Archive for the ‘What’s New’ Category

Review: Race and the Early Republic

Sunday, December 31st, 2017

Race and the Early Republic is an excellent introduction to how US society reacted to citizens and slaves who were outside the early ideas of what constituted people.  Of course, the term in use was “white men” – a more honest phrasing than many in common use today. Michael Morrison builds Race from a collection of scholarly essays on relevant topics and enlists the authors to cross-pollinate (and cross reference) one another.  It forms an interesting and cohesive collection. It is academic enough that it is a little dry for my tastes.

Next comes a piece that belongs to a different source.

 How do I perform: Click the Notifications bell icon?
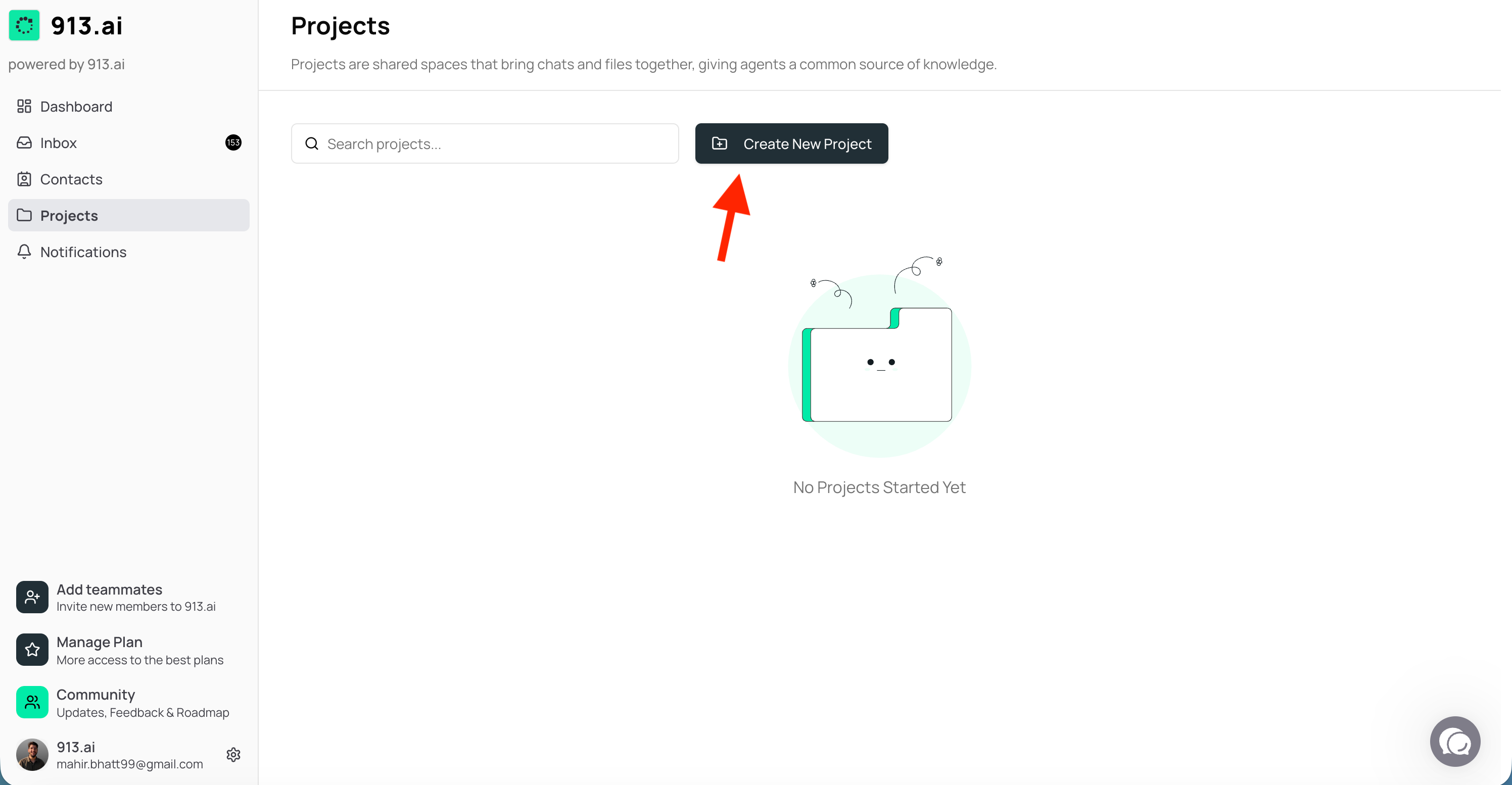[24, 252]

Though I find the presentation sterile, the ideas are compelling.  Essays address different aspects of how European immigrants, indigenous people, and slaves found their way in the new country.  Importantly the authors look out from the groups as well as in from the majority and historical point of view.  The collection acknowledges what the dominant population encoded into the historical narrative as well as the actions and reactions of  the people themselves.  The resulting book brings more texture and understanding of the period and how it meshes with what comes before and after.

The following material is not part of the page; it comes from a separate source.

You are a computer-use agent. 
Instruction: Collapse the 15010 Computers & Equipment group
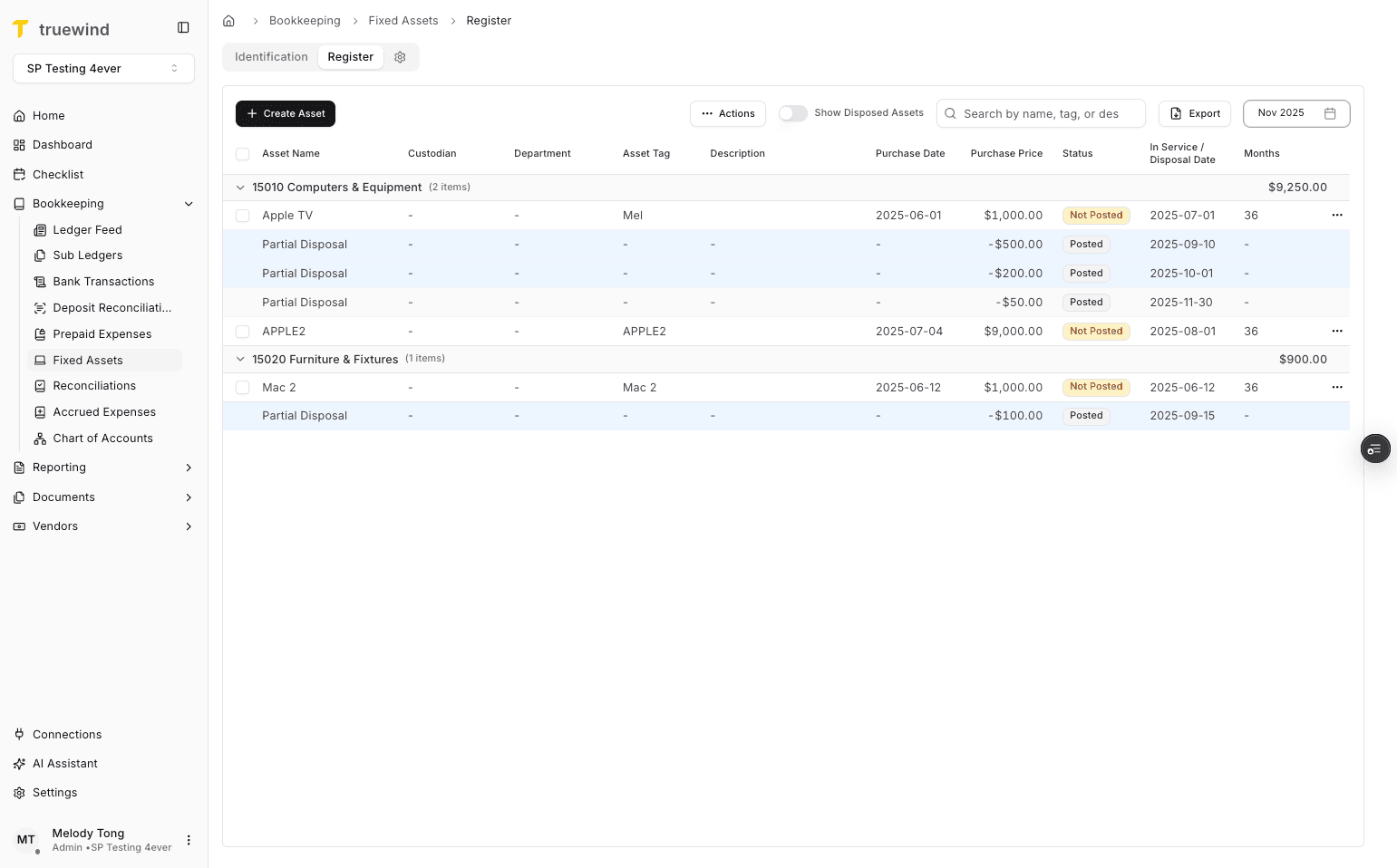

Review: The Second Coming of the KKK

Friday, December 29th, 2017

The three incarnations of the KKK each have a distinct character wrapped around manifestation of the parts of American society that resist change and exploit fear. My description may sound a little timid for an institution that is universally reviled – and I revile it – but the strongest elements of Linda Gordon’s The Second Coming of the KKK explain how Klan leaders presented it to the nation as a normal institution.  The second (major) incarnation was the most visible and politically influential one.  At a time when our leaders openly demean citizens based on their race, or their origin, or similar sources of otherness, Gordon’s study of the history is essential.

The current xenophobic forces in the country and world are not the KKK, but the tools and motivations that its leaders used to expand the institution’s influence are all clearly visible in today’s news.

Gordon’s history is extensively researched and clearly articulated.  She breaks out her analysis topically rather than chronologically. That helps separate the concerns but does somewhat obscure the narrative arc.  That said, exploring the mechanisms and driving forces of the expansion are telling.  The 1920’s KKK (the second coming) was equal parts fraternal organization, terror group, and multi-layered marketing scheme.  She picks each of these elements (and a couple more) apart deftly and cleanly. Watching and understanding those wheels is enlightening.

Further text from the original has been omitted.